The size of the slate, involvement of producers and distributors with a good track record and structure of the financing should minimise the risks involved in this form of partnership. The remaining risks are that the film industry itself will suffer a major decline (although projections would suggest this is unlikely, issues such as piracy and copyright theft are not yet fully resolved) or that the slate will not achieve any hits early enough in the partnership to keep it in funds (and it is here that the track record of the production company that backs the partnership will be a major factor).
Top Tips
- Market conditions in the film sector are good, with a history of unbroken revenue growth which is forecast to continue into the future. There is no reason why film should not be an attractive proposition for investors looking for above average returns.

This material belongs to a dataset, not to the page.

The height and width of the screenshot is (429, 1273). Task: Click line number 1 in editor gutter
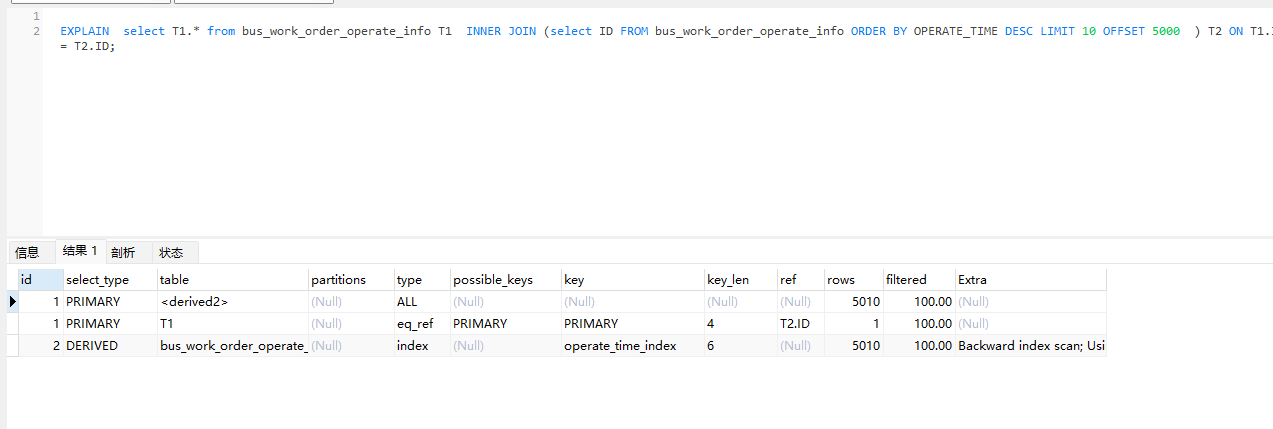36,16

- Market conditions in the film sector are good, with a history of unbroken revenue growth which is forecast to continue into the future. There is no reason why film should not be an attractive proposition for investors looking for above average returns.
- New financing mechanisms like Partnership Film Financing look to generate a good return for investors from a slate of films whilst providing rigorous protection against the risks inherent in provided financing to the film industry.
- The key to the partnership's success is the relationship with a production company with a good track record and having US distribution in place to support a sufficiently large slate of films. These elements bring reasonable confidence that the slate of films will be successful.
- A hit movie always makes more money than a poorly performing movie loses. Across a slate of 20 films, just two or three hits will all but ensure a positive return for investors, based on over 30 years of historical performance data from the film industry.